LATreat is an environmentally friendly treatment that uses only the components of seawater to sterilize, and then deposit a protective coating on, marine steel structures affected by ALWC.
The process involves passing a phased electrical current through seawater. It takes about five days and does not require port closure.
|LATreat is designed to address an accelerated form of corrosion that can occur in marine steel piled structures at low water.|
The process requires no materials or permanent control equipment, creates no waste, and needs no ongoing monitoring or maintenance, the manufacturer says. The equipment used is removed when the process is complete.
Over its lifetime, LATreat is about half the cost of cathodic protection systems, the manufacturer says.
Mott MacDonald says the micro- and nanotechnology-based system can “both arrest the problem and provide long-term protection against future attack. It is a ‘magic bullet’ treatment…”
The product has been in development for years. In 2006, the Technology Strategy Board, the UK government’s national innovation agency, offered to co-fund the full development of LATreat as a commercial product. The board brings together business, research and the public sector.
Mott MacDonald then put together a consortium made up of BAC Corrosion Control, Aberdeen Harbour Board, Port of London Authority and Shoreham Port Authority to develop and test the effectiveness of LATreat under real conditions.
Manchester University joined the team as its academic partner and carried out research to fully optimize the process. BAC Corrosion Control also developed and manufactured enhanced electrical current apparatus used during the process.
Full-scale site trials have been carried out at UK ports over several years. These have demonstrated the effectiveness of LATreat in dealing with ALWC in operating port facilities and producing a sustainable, durable and cost-effective treatment, Mott MacDonald says.
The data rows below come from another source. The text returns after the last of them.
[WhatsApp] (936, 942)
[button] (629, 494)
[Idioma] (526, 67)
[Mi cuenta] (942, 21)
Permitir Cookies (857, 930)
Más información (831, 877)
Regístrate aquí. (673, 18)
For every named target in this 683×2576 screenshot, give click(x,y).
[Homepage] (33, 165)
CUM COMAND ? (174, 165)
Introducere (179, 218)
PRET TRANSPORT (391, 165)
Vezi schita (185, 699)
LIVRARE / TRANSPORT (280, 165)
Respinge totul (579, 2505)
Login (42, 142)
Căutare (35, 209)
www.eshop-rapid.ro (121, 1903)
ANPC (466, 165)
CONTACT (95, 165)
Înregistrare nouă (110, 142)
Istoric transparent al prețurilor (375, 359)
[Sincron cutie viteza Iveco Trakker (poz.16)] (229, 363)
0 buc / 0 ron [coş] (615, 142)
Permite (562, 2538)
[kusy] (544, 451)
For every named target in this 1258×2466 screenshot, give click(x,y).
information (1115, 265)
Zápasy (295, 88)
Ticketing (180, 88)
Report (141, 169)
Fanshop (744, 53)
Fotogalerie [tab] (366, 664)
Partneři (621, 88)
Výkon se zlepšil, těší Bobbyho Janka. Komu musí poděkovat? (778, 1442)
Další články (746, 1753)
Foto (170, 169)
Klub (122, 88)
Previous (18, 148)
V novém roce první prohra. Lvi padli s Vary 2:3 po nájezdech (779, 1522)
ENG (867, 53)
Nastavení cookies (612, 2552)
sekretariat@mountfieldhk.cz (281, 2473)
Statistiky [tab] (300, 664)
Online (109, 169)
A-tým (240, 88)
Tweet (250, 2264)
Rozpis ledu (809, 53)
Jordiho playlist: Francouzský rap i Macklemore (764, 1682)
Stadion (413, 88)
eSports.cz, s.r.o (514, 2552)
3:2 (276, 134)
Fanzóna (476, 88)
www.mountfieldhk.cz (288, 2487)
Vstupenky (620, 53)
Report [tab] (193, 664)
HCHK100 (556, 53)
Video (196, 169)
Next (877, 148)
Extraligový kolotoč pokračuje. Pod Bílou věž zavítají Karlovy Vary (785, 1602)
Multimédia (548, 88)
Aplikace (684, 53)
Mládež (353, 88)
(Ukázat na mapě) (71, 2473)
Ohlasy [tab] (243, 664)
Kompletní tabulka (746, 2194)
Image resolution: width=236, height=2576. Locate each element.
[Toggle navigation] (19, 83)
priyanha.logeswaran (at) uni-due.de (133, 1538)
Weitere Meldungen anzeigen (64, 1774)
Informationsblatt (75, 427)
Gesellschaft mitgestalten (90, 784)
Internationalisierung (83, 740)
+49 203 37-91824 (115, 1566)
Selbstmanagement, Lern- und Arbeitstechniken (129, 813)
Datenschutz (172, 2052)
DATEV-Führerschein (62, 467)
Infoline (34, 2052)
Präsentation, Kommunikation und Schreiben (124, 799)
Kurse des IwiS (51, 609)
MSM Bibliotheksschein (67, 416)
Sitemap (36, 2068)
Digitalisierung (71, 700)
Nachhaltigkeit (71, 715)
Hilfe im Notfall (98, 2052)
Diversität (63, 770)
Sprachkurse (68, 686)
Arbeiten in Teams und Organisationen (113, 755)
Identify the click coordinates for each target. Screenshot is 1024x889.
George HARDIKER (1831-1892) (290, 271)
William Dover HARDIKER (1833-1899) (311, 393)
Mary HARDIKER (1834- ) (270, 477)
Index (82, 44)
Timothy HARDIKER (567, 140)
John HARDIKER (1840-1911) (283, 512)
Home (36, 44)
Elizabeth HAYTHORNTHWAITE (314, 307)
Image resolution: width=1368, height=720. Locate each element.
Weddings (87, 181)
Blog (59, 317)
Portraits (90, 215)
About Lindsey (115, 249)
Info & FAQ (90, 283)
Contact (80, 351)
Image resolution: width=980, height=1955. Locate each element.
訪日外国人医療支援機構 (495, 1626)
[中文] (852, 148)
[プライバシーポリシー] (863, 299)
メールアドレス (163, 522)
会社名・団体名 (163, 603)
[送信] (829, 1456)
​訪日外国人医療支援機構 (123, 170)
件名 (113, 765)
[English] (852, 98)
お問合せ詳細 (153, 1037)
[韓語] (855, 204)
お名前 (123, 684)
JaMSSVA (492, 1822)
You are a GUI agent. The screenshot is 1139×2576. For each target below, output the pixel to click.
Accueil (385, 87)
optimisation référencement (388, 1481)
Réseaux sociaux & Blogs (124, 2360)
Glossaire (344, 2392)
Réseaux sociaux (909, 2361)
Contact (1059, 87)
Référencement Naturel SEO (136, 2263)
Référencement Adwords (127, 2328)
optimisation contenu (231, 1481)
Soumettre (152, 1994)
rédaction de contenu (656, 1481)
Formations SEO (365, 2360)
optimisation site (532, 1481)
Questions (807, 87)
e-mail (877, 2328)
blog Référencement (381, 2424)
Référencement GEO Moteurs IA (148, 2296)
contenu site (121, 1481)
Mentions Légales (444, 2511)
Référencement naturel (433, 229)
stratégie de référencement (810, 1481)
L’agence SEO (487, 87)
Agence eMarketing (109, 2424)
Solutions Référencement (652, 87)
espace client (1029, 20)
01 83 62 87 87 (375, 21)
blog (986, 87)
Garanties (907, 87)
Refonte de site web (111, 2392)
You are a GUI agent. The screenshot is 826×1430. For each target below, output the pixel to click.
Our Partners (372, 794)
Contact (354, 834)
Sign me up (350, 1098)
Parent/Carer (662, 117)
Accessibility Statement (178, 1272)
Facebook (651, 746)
Mott MacDonald and BAC Corrosion Control share the patent on the system.
“We’re thrilled to have won this award, which recognizes over a decade of research and development,” LATreat project director Neil Henderson said in accepting the award last month in London.
“The involvement of UK ports to undertake full-scale site trials has been a major step in demonstrating the effectiveness of the process under real conditions. We’re now looking forward to using LATreat as a commercial product. As ALWC has been identified at over 90% of UK ports and throughout Europe, the USA, Canada, the Caribbean and Japan, the potential benefits of LATreat to the global ports sector are huge.”
The Mott MacDonald Group is a diverse management, engineering and development consultancy that serves public and private clients worldwide.